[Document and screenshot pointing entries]
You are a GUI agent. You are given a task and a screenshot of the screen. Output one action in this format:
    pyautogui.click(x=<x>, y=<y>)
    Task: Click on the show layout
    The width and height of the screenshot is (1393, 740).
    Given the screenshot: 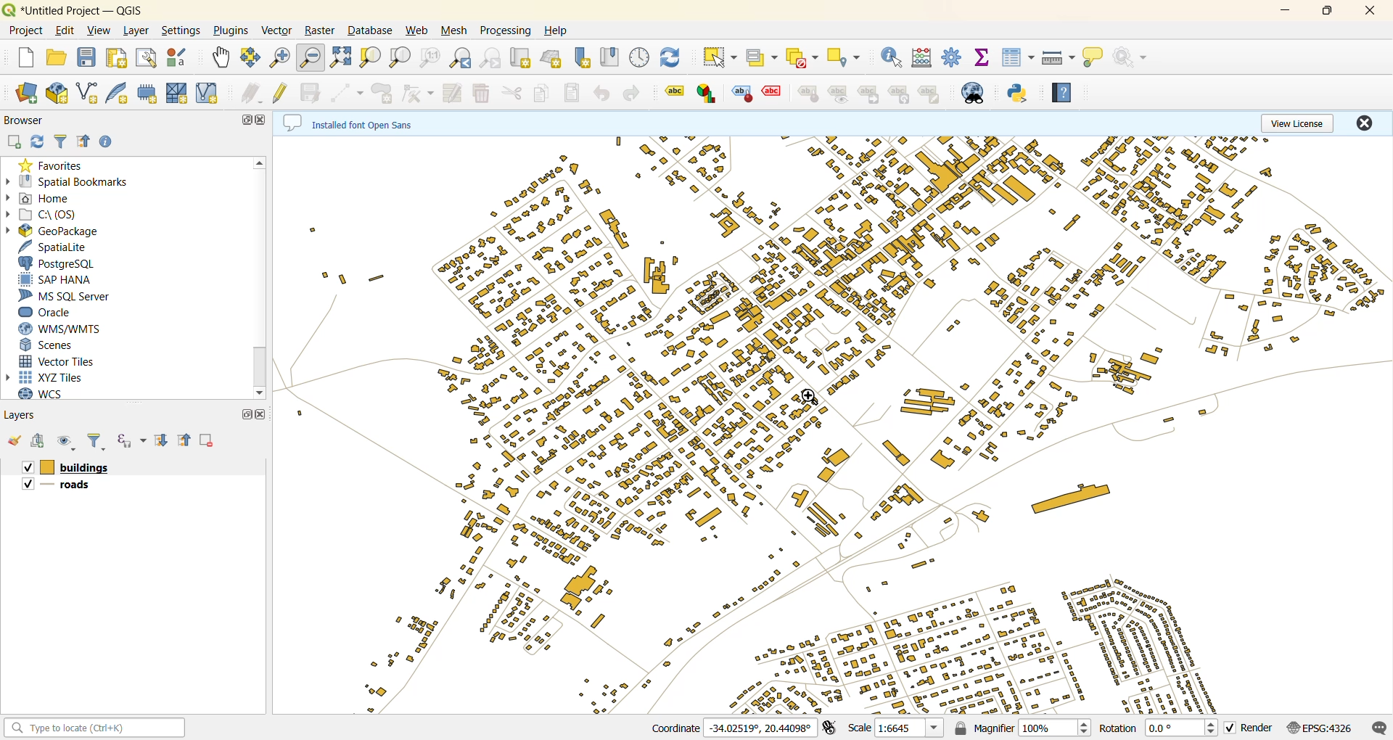 What is the action you would take?
    pyautogui.click(x=144, y=59)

● TASK TO COMPLETE
Reproduce the lines from the beginning of the records up to and including the line with "The width and", without any changes.

● SOLUTION TO THIS EXERCISE
You are a GUI agent. You are given a task and a screenshot of the screen. Output one action in this format:
    pyautogui.click(x=<x>, y=<y>)
    Task: Click on the show layout
    The width and height of the screenshot is (1393, 740).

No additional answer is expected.